Adam wollte ihm in seiner Verzweiflung schon zustimmen, seiner selbst so müde wie nie zuvor, als plötzlich die Erinnerung daran zurückkehrte, wie es gewesen war, vom Dämon befreit zu sein. Gab es vielleicht doch etwas, für das es sich zu kämpfen lohnte? Die Reste seines Menschseins waren in diesem Moment freigelegt worden und hatten ein graues Augenpaar entdeckt, das ein Versprechen in sich getragen hatte. Zumindest wollte er versuchen, es einzulösen.
Augenblicklich stieg Adam der Duft von Apfelblüten entgegen, der am vorherigen Abend unablässig mit Anders’ lockendem Muskataroma gewetteifert hatte. Die Erinnerungen, welche Flut an Emotionen dieser Geruch in ihm ausgelöst hatte, nahm Adam so lange gefangen, bis ihm bewusst wurde, dass es sich keineswegs bloß um eine ausgesprochen lebendige Erinnerung handelte. Die Trägerin dieses Duftes hielt sich tatsächlich in der Nähe des Hotels auf.

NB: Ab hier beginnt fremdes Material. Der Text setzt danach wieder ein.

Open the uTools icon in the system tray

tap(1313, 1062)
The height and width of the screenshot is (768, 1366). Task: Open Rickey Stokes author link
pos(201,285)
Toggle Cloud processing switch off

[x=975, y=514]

Eine Spur zu heftig zerrte Adam den Duschvorhang zur Seite, so dass einige Schlaufen rissen. Und beinahe wäre er auch noch auf dem Marmorboden mit seinen nassen Füßen ausgerutscht. Er war noch lange nicht wieder richtig hergestellt, das stand schon einmal fest. Adam betrachtete die dunkle Wasserspur, die er hinter sich herzog. Dann nahm er sich zusammen.